Vuelven las caceroladas en Galapagar ante el casoplón de Iglesias y Montero blindado por la Guardia Civil

Galapagar es una fiesta. Decenas de personas se han vuelto a congregar este sábado en las inmediaciones de la mansión del vicepresidente Pablo Iglesias y la ministra Irene Montero para protestar por la gestión del Gobierno de la crisis del coronavirus.

Cubiertos con banderas españolas, todas perfectamente constitucionales, los manifestantes han protagonizado una sonora cacerolada. No han podido acercarse al casoplón de Iglesias y Montero, porque está completamente blindado por varias unidades de la Guardia Civil.

Los manifestantes han exhibido pancartas con lemas como «Al coleta le mola la ETA» o «Cuando la izquierda pierde intenta destruir el país, cuando gana lo consigue«. También exhiben camisetas con el lema «Sánchez vete ya» y los carteles de Alvise Pérez que muestran al presidente Pedro Sánchez como el Gran Hermano de 1984.
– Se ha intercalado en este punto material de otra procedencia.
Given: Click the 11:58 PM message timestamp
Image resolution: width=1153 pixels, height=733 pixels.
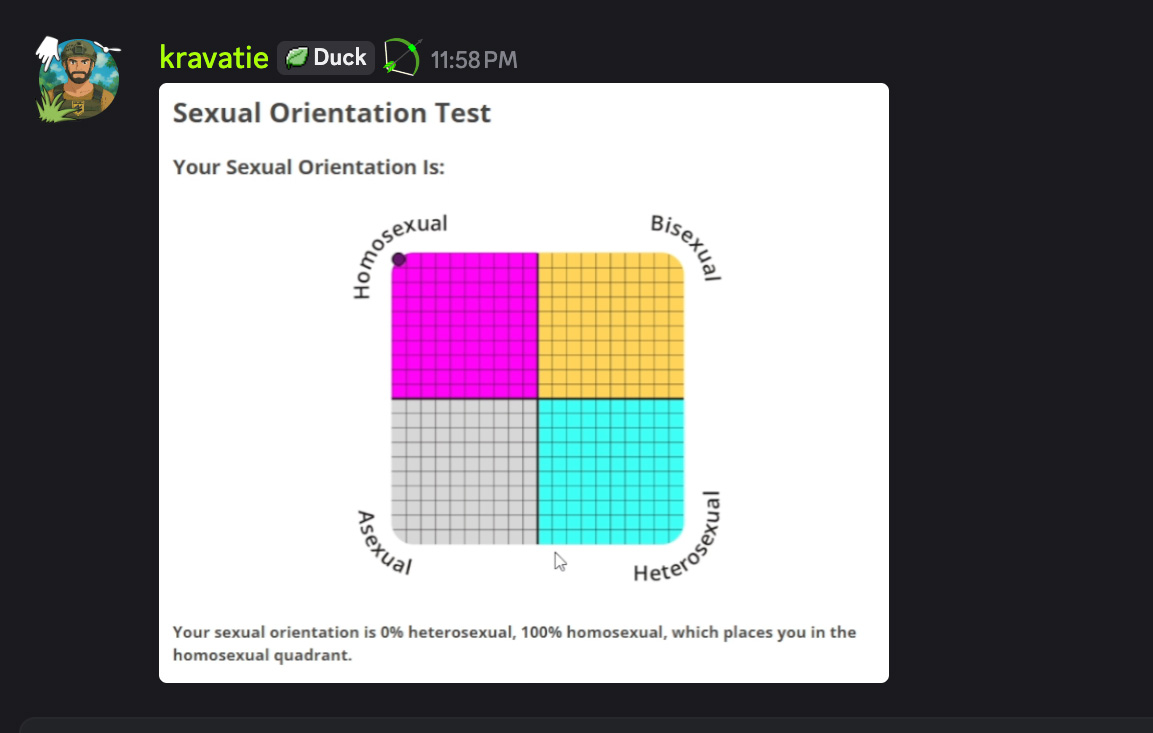Looking at the screenshot, I should pyautogui.click(x=473, y=60).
Ante la atenta mirada de la Guardia Civil, los miembros de la protesta no se han detenido ni un sólo momento: recorren la Avenida Ríomonte de La Navata tocando la cacerola, mientras algunos profieren gritos de «Viva España» y «Gobierno dimisión«.

En las inmediaciones de la mansión de Iglesias todavía permanece un cartel abandonado por sus partidarios en una reciente visita: «Irene y Pablo fuerza, no os dejaremos solos«.